Provided passage –

Ernest Westlake was raised a Quaker, but became interested in both the Woodcraft movement and Paganism.  Ernest and Aubrey Westlake, a father and son team, founded the Order of Woodcraft Chivalry.  This group emulated the Scout movement based on Seton's "Birch Bark Roll" books.  The Westlakes organised the Order of Woodcraft Chivalry into three grades: wood cubs, woodcraft scouts, and Pathfinders.  The elite core of the Woodcraft Chivalry worked at "Sun Lodge" at Godshill in the New Forest.  For three years in the 1930's Peace Army Camps were conducted at Godshill, "where young unemployed men were involved in something now being seen as Permaculture work." (page 13, Aisling No.8)  The Westlakes approached John Hargrave in 1917 and invited him to join the Order of Woodcrafft Chivalry.  He declined, but agreed to be a member of their guiding council.

John Hargrave rose through the scouting ranks to become Scout Commissioner for Woodcraft and Camping.  His Lonecraft manual is still the definitive text on solo survival for scouts.  He incorporated many of the North American ideas pioneered by Seton into his own groups, Hargrave was associated with both the Social Credit Party and the Kibbo Kift Kindred.  The Woodcraft Folk were initially members of the Kibbo Kift who dissented from Hargrave's political views.

It was stated on page 14 of Aisling No.8 that "Informatoin about the Kift is sketchy."  This is not so.  John L Finlay's classic "Social Credit: the English Origins" provides considerable information about John Hargrave and the Kibbo Kift Kindred.

Hargrave was raised as a Quaker and a pacifist.  He accused the Scout Commissioners of being "militarist" and "imperialistic", and claimed that the scouting movement was being exploited by "the ultrapatriotic forces as an instrument of war."  The scout Hierarchy, in turn, contempuously branded him a socialist, and something of a "Bolshevik."  Hargrave retaliated in 1920 by launching the Kibbo Kift Kindred as an anti-war, outdoor philosphy.  It existed "to act as an intrument of social recognition."  However, Finlay claimed: "The Kindred have one common aim, world unity (page 150).  He further stated that Kibbo Kift was an old Cheshire phrase meaning "proof of great strength." (page 149).  This makes nonsense of the Aisling claim that Kibbo Kift meant "a good chap." Finlay's thorough history of the Social Credit Party discounts most of the Aisling claims.

The Aisling statement "Unlike scouts, each Kifter had to take a Craft name..." is misleading.  The inference is that the Kibbo Kift shared practices with Witchcraft.  Each Kin member adopted the name of an animal or a bird after the manner of the American Indians.  Hargrave's name was White Fox.  He subsequently adopted the "Indian" title Wa-Whaw-Goosh to indicate that he was the paramount chief of the Kibbo Kift Kin.

Hargrave intended to head a movement of national regeneration and looked ahead to a glorious future.  Paradoxically, he would lead England into the brave new world by founding a folk revival.  Hargrave believed that the English could only produce a superior breed by drawing on their Anglo-Saxon roots!

Finlay stressed that the Kibbo Kift Kin was a folk revival.  The philosophy of the Kin owed much to Thoreau on the one hand and the Herbert Spencer on the other.  To achieve this ideal, citizenship and the right to marry would be withheld until the candidate had successfully completed a system of training.  Eugenics and recapitulation were central to the thinking of the Kin.

Extracted entries –
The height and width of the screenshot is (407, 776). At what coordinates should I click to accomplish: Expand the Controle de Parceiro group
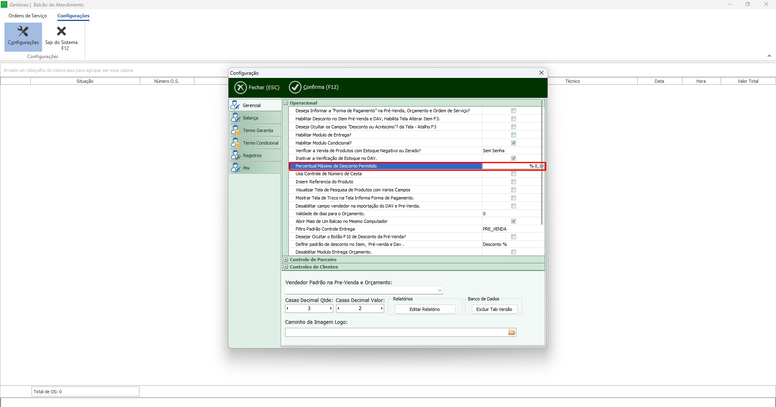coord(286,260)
...
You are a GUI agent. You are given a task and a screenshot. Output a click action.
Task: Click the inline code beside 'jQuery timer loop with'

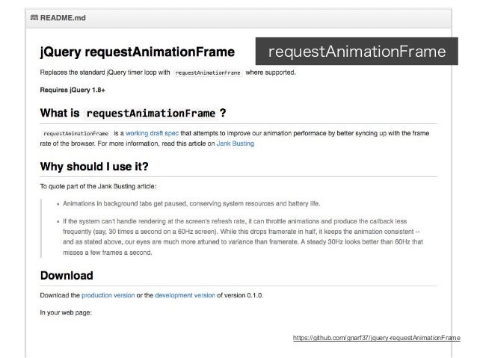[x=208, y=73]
==
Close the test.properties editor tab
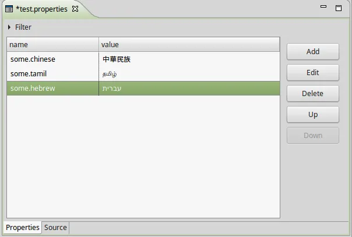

Written tasks –
[1] Using the text on the woodcraft movement, answer these:
(a) What three grades did the Westlakes organize the Order of Woodcraft Chivalry into?
(b) In what year did Hargrave launch the Kibbo Kift Kindred?
(c) What was Hargrave's animal name?
[2] Pick up the text on the woodcraft movement after its final sentence and carry it forward.

Task-by-task outputs –
[1]
(a) Wood cubs, woodcraft scouts, and Pathfinders.
(b) 1920.
(c) White Fox.

[2]
Nietzsche had influenced both the Kibbo Kift Kin and the Order of Woodcraft Chivalry.  The major premise of the Kin was "the proper function of the individual was to live splendidly."  Hargrave encouraged elitism.  The Kin were the nucleus of a new human strain.  "We were the elite," one ex-member proudly proclaimed.  (Finlay page 151)

Both the Order of Woodcraft Chivalry and the Woodcraft Folk practised forms of recapitulation.  The Soldier of Pan article on page 9 of Aisling No.8 made an oblique reference to recapitulation.  It claimed that Rick's aunt "unbaptised" him.  This incident was misleading because readers were meant to see a witchcraft parallel.  However, this is the initial step in recapitulation.

Westlake and the Kibbo Kift Kin stressed that only a system of child education based upon the theory of recapitulation could reveal Man's true nature, and suggest ways to perfection.  Westlake believed that children had to live through all the stages of mankind before they would appreciate and accept the present state of human evolution.  (Finlay page 149).  This entailed a ritual to remove all social and religious values imposed on the child.  Only then could the mentor guide and monitor the child's spirtual progress.  Finlay claimed that Westlake believed "that until instinct was recognised and fitted into a scheme of education, no lasting improvement in society could be hoped for." (page 149)  Westlake enjoined ecstatic dancing to cast off the restraints of social and cultural conditioning!

The article Woodcrafting the Art of Magic triumphantly concluded: "So far from being the invention of a retired plantation manager, Wicca emerges as the inheritor of the first Ecological Party in this country, the first to revive Saxon feasts and Shamanism, and so fully deserves its prime place in British Paganism." (page 14, Aisling No.8)

The articles in Aisling No.8 have stripped the modern Craft of any links with the past, "Wicca" supposedly owes its inception to Ernest Thompson Seton, Ernest Westlake and John Hargrave.  It is stated that Gardner's New Forest coven originated with the Woodcraft factions.  Any belief in an historical continuity with traditional witchcraft is quashed once and for all.  The so-called Great Rite is totally meaningless:  there is no "power" that can be passed!

Regards,
Barbarosa
Sethur:
There were indeed errors, minor errors, in the Aisling article, mainly due to the fact that Terry Baker was in the US at an unknown address and I had to remember his research from memory - hence the mistake about the origin of the name "Kibbo Kift". But Barbarosa is wrong to say I contradict myself. The Kibbo Kift were never stated to be the organisation that was directly relevant, the OWC was, and their presence in the New Forest, calling four quarters and worshipping a horned god and moon goddess, while naked, as early as 1923 when Kibbo Kift members were present has been established, as has the fact that the owners of the New Forest property were part of the faction that rejected the abandonment of paganism in 1927 - though they allowed the "orthodox" faction to use the property - and still do.
However, none of this disassociates Gardner from Crowley, since we know they didn't meet until after WWII, when Crowley was on his last legs and Gardner had already been conversing with Ross Nichols about forming a new earth-based religious movement. What Gardner needed was wording to flesh out the basic ritual structures he had learned, and Crowley initially supplied that second-hand, Gardner lifting what he needed from material he now had - and to a certain extent had permission to use.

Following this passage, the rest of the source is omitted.